92nd American Meteorological Society Annual Meeting (January 22-26, 2012)

Monday, 23 January 2012: 2:00 PM
The FY-3B Overview and Current Status (invited)
Room 245 (New Orleans Convention Center )
Jun Yang, National Satellite Meteorological Center/China Meteorological Administration, Beijing, China; and N. Lu, Z. Yang, J. Shi, and P. Zhang

Poster PDF (22.8 MB)

FengYun-3B (FY-3B), the second experimental satellite in the second generation of the Chinese polar-orbiting meteorological satellites, was launched at Taiyuan, China, launching center on 5 November 2010. Equipped with both imaging and sounding payloads, as the afternoon orbit satellite, enabling more powerful observations combining with the morning orbit satellite FY-3A, FY-3B carries 11 optical and microwave instruments same with FY-3A. The instruments spectral bands cover ultroviolet, visible, near-infrared, infrared, and microwave spectral regions, are very similar with FY-3A. FY-3B instruments can be used to detect and investigate weather, clouds, radiation, climate, atmosphere, land, ocean, and other environmental features.

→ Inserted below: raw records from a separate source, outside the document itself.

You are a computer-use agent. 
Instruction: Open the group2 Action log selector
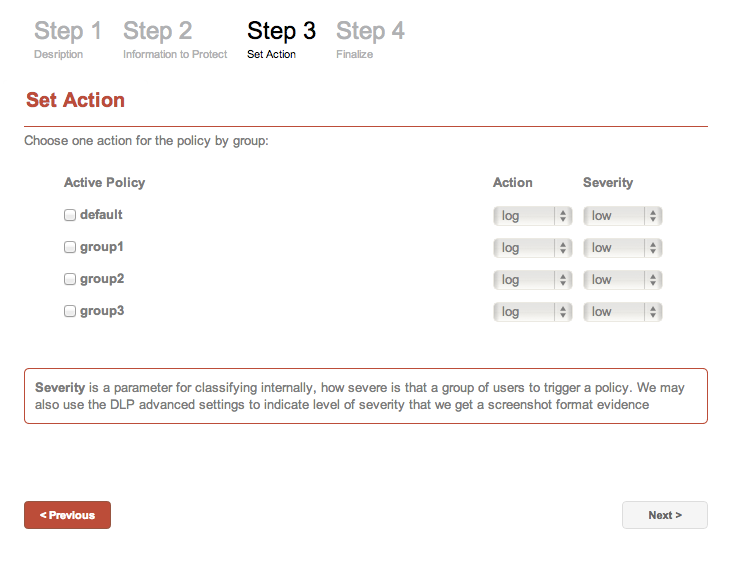pyautogui.click(x=533, y=280)
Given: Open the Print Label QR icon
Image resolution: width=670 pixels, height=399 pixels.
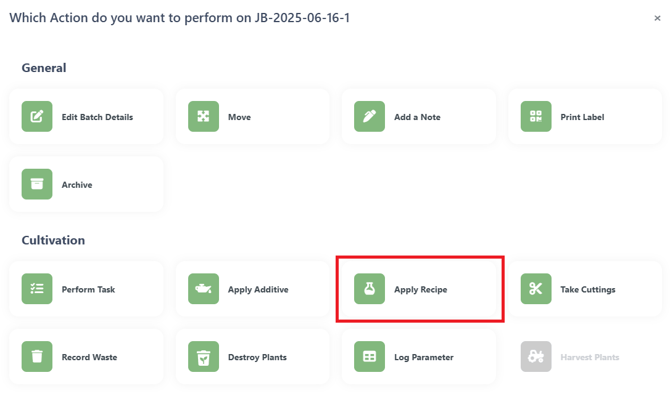Looking at the screenshot, I should tap(536, 117).
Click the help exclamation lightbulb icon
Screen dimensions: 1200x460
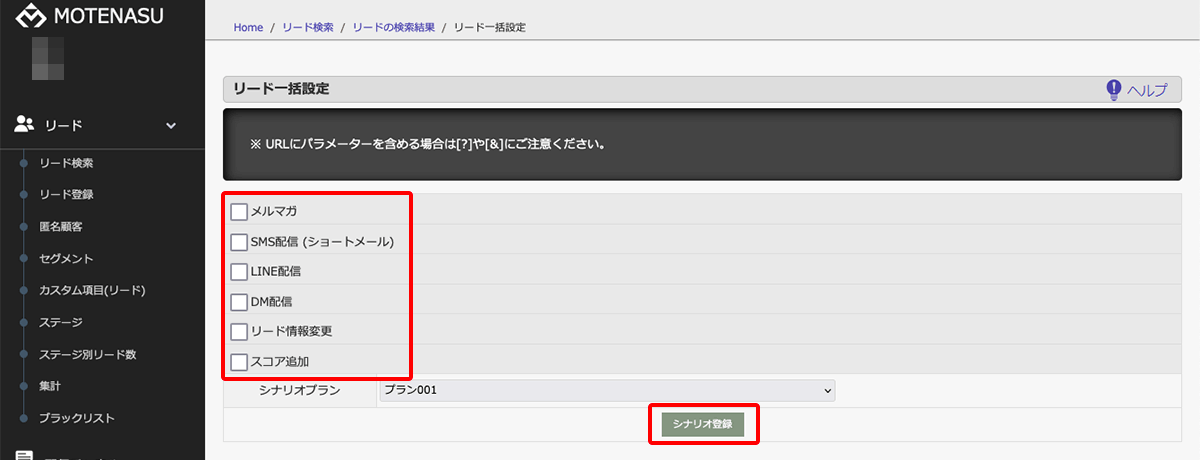click(x=1113, y=90)
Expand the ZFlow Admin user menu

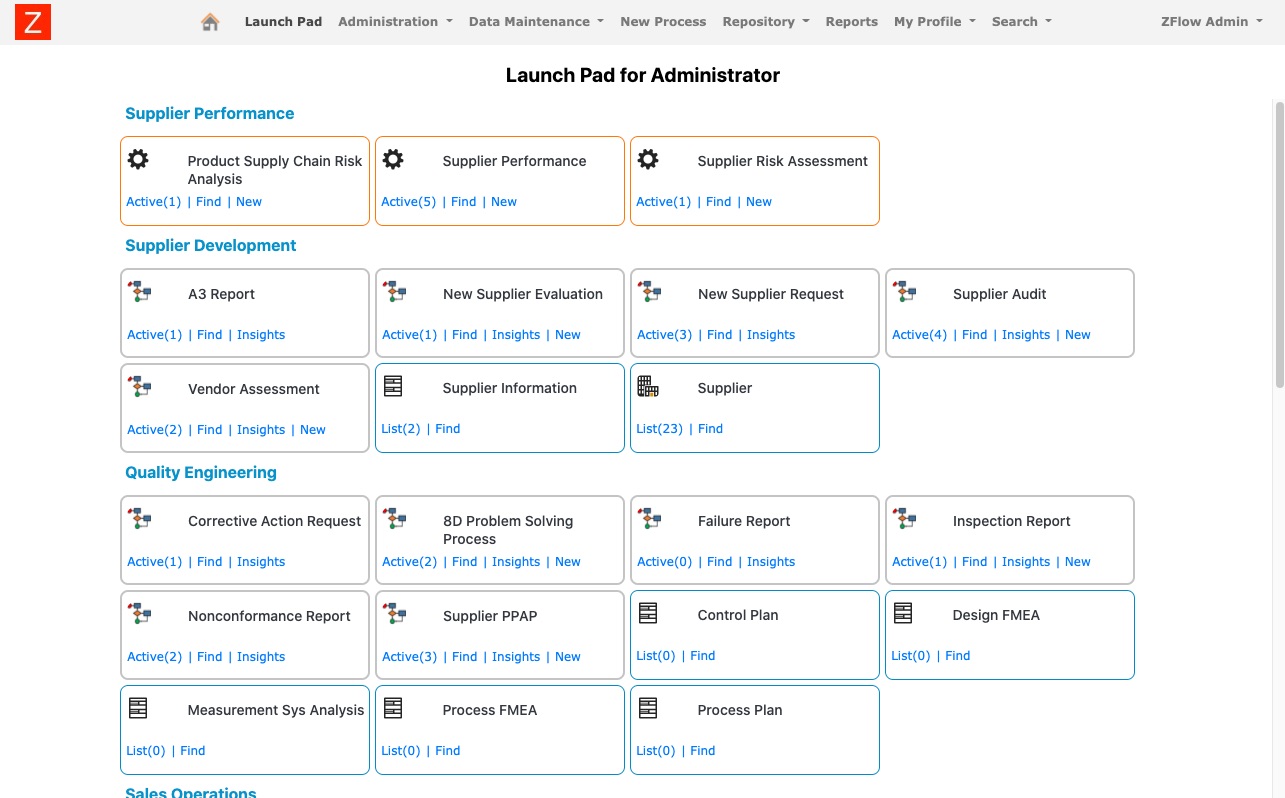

FY-3B In-Orbit Checkout(IOC) took about 4 months following its launch; FY-3B has been operational, and provides remote sensing data to user since March 2011. The future operational satellites of FY-3 series is to operate two polar-orbiting spacecraft—one in the morning and the other in the afternoon orbit—with different payloads for each spacecraft. This orbit configuration will be further coordinated with the World Meteorological Organization (WMO). One low-inclination orbit spacecraft is under consideration for rain-radar and passive microwave precipitation measurement missions. An overview of the FY-3B , and its imaging and sounding capabilities and potential applications are given in this paper.